Task – Starting at the line that contains "Viewport: 1176px width, 1028px" and continuing through the end of the data, rewrite those lines with every "dropdown" changed to "drop-down list" and everything else left as it is. Return only those lines.

Word and element location data –
* * *

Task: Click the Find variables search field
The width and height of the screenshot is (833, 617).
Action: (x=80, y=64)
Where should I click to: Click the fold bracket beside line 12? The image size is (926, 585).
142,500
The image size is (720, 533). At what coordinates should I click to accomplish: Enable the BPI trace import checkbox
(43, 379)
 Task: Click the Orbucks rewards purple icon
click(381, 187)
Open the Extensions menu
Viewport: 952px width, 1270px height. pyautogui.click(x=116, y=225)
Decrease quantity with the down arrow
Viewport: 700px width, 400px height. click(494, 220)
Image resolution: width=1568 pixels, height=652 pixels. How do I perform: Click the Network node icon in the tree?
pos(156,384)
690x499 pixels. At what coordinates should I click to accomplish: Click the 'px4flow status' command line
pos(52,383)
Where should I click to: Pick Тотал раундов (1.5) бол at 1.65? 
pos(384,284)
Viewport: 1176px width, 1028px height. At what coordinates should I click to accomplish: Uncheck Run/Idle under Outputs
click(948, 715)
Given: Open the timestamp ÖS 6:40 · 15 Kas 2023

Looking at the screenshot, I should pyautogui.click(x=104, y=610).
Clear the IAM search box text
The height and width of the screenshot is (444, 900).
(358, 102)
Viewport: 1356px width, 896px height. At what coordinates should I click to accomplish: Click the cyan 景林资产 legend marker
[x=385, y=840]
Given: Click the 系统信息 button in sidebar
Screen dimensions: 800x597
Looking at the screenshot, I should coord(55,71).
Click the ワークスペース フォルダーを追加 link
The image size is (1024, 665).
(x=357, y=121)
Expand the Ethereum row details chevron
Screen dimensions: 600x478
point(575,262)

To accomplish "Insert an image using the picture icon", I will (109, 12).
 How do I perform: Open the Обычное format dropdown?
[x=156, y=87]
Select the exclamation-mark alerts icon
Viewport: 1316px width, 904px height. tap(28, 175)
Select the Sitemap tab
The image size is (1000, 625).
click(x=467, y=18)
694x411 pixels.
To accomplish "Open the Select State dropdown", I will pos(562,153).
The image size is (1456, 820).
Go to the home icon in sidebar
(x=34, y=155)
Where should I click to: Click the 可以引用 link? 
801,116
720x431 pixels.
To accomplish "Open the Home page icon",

* * *

Solution to this problem –
Viewport: 1176px width, 1028px height. At what coordinates should I click to accomplish: Uncheck Run/Idle under Outputs
click(948, 715)
Given: Open the timestamp ÖS 6:40 · 15 Kas 2023

Looking at the screenshot, I should pyautogui.click(x=104, y=610).
Clear the IAM search box text
The height and width of the screenshot is (444, 900).
(358, 102)
Viewport: 1356px width, 896px height. At what coordinates should I click to accomplish: Click the cyan 景林资产 legend marker
[x=385, y=840]
Given: Click the 系统信息 button in sidebar
Screen dimensions: 800x597
Looking at the screenshot, I should coord(55,71).
Click the ワークスペース フォルダーを追加 link
The image size is (1024, 665).
(x=357, y=121)
Expand the Ethereum row details chevron
Screen dimensions: 600x478
point(575,262)

To accomplish "Insert an image using the picture icon", I will (109, 12).
 How do I perform: Open the Обычное format drop-down list?
[x=156, y=87]
Select the exclamation-mark alerts icon
Viewport: 1316px width, 904px height. tap(28, 175)
Select the Sitemap tab
The image size is (1000, 625).
click(x=467, y=18)
694x411 pixels.
To accomplish "Open the Select State drop-down list", I will pos(562,153).
The image size is (1456, 820).
Go to the home icon in sidebar
(x=34, y=155)
Where should I click to: Click the 可以引用 link? 
801,116
720x431 pixels.
To accomplish "Open the Home page icon",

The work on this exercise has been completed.